Whatever we make of Mary’s presence or not at the Crucifixion, she was certainly with the disciples in the upper room:

The apostles were all together. They were constantly praying with the same purpose. Some women, Mary the mother of Jesus, and his brothers were there with the apostles. (Acts 1:14)

It is fairly clear that Mary has come to believe in the resurrection of her son, drawing on her capacity to work out the meaning and truth of the reality she encounters. She is also able to translate that discovery into engagement with the early Church – that same group of men and women she had known during her son’s ministry, but now transformed by faith. This challenges us to not only believe, but to put that belief into practice in prayer and in community. Presumably she shared not only the spiritual life of the group, but also the lifestyle that we read about:

All the believers stayed together and shared everything. They sold their land and the things they owned. Then they divided the money and gave it to those who needed it. (Acts 2: 44-45)

Our belief in the resurrection changes the way we live and interact with each other and with the world – and Mary is part of this process.


On Good Friday in the account of the Passion we read from St John’s Gospel the poignant and iconic incident of the Mother of Jesus at the Foot of the Cross.

Jesus’ mother stood near his cross. Her sister was also standing there with Mary the wife of Clopas, and Mary Magdalene. Jesus saw his mother. He also saw the follower he loved very much standing there. He said to his mother, “Dear woman, here is your son.” Then he said to the follower, “Here is your mother.” So after that, this follower took Jesus’ mother to live in his home. (John 19: 25-27)

This scene has given rise to production in the visual arts and in music, so moving and profound an image does it present. However, to appreciate it fully, we must connect it with the only other appearance of the Mother of Jesus in John’s gospel at the Wedding Feast at Cana. In that scene Jesus’ mother encourages him to begin his ministry and show his concern for the young couple who are about to see their banquet ruined. This scene is however, more than a lesson in how to cope with embarrassing social occasions. The key words are when Mary turns to the waiters and says. “Do whatever he tells you.” They are words that echo the fundamental relationship of the people of Israel and God himself – the obedience implied in the covenant that Moses announces.

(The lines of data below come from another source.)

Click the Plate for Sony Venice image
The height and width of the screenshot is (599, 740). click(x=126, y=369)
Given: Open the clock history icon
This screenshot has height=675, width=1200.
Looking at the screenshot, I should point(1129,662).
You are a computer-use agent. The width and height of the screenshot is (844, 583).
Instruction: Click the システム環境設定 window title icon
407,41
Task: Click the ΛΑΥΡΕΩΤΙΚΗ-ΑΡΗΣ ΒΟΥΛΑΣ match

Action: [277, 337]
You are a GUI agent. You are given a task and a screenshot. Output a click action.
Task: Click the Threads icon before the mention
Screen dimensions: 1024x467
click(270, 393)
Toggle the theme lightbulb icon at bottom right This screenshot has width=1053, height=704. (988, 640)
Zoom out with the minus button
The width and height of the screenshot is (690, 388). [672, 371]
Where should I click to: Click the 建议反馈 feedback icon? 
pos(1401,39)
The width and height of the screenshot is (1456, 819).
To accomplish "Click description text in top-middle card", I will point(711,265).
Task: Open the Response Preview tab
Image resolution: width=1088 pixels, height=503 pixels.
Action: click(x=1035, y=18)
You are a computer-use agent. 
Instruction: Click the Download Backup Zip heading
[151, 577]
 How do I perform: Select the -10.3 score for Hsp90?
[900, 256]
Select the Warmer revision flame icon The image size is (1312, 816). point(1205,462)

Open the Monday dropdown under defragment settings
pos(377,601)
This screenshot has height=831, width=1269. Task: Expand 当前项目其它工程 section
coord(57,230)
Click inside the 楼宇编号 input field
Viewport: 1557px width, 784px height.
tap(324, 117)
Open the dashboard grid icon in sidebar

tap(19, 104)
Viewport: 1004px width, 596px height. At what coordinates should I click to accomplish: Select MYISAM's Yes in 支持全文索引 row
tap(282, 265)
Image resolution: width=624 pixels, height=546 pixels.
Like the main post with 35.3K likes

At the foot of the Cross, Mary witnesses the climax of her son’s ministry and his concern now is for her directly. No longer does Jesus give his instructions to the waiters, but now he instructs the Beloved Disciple and his own mother. She must exercise her maternal role over the new community, symbolised by that disciple. He in turn must treat her as a mother with the same care and concern that Jesus showed. Both commands are quite challenging. Mary arrives at the scene of Jesus’ crucifixion accompanied by her sister, Mary the wife of Clopas and Mary Magdalene. She must now move from the role she has with her relatives and friends to a new role at the heart of the praying Church, as Luke describes it. In the midst of the horror and grief of the crucifixion how does she react? What are her feelings and reactions? One of the most striking aspects of this scene is her silence. At Cana she spoke, she asked, she told the waiters to listen to her son. Now she is silent faced with her dying son who now instructs her. But her silence is a fertile one. She clearly takes her son’s words to heart and obeys his command.

There are many ways we can draw on the figure of Mary and her role in the Easter season and I would suggest that she helps us move from a passive role in the Resurrection. We do contemplate the mystery of the Risen Lord and that is an important part of our prayer life. At the same time, Mary reminds us that the Resurrection challenges us in a number of ways. It tests the way we think about this mystery in our lives. It makes us think about our role in the Church. It asks us to change our lives. And Mary can be a model for all these demands.